Robert Rios analisou ainda esta terça-feira (23/02) como um dia difícil e tenso. Isso porque, segundo o secretário de Finanças, a equipe do governador Wellington Dias e do prefeito Dr Pessoa precisam de inspiração e atenção para encontrarem uma saída que proteja Teresina do novo coronavírus e ao mesmo tempo não feche o comércio.
“Nós temos que proteger nossos irmãos comerciantes, que é a força viva do Estado, é a força viva da cidade, mas também protegê-los e proteger a toda sociedade do Covid. Vamos todos nessa oração, nessa corrente, para que a solução seja encontrada hoje e com certeza será encontrada”, completou Robert Rios.
LOCKDOWN PARCIAL DE 15 DIAS
O governador Wellington Dias, após recomendação do COE, decidiu suspender atividades presenciais que não sejam essenciais em todo o Piauí. A partir desta quarta-feira (24/02) comércio, bares e escolas não poderão funcionar de forma presencial. No caso do funcionamento do comércio apenas em delivery e das escolas apenas de forma remota. O lockdown parcial deve durar 15 dias. As atividades presenciais, inicialmente, voltam após o dia 7 de março.

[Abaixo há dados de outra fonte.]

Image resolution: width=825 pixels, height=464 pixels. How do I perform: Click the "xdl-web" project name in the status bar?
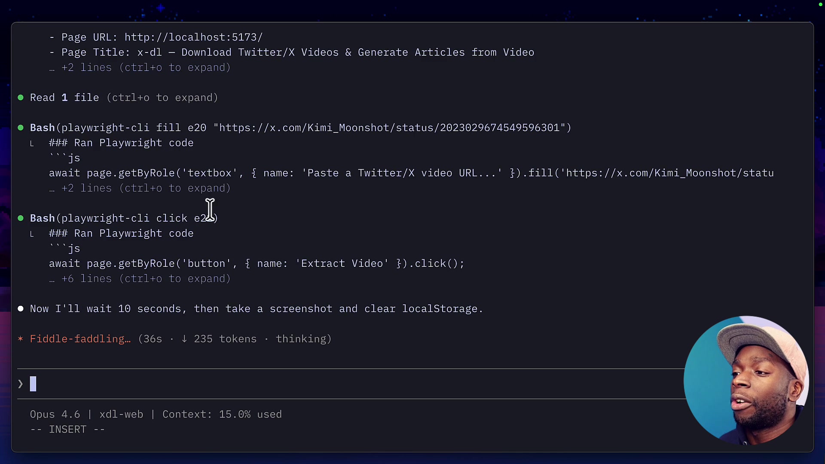click(x=122, y=414)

“Estamos adotando medidas, áreas que abrangem educação, sem essas atividades. Um conjunto de atividades passam a deixar de funcionar para cortar à transmissibilidade. O nosso problema não é só de equipamento, temos o problema como a falta de profissionais e de medicamentos. Então, escolas, atividades comerciais, exceto aquelas essenciais, só funcionaram de forma virtual, assim como atividades religiosas”, disse Wellington Dias.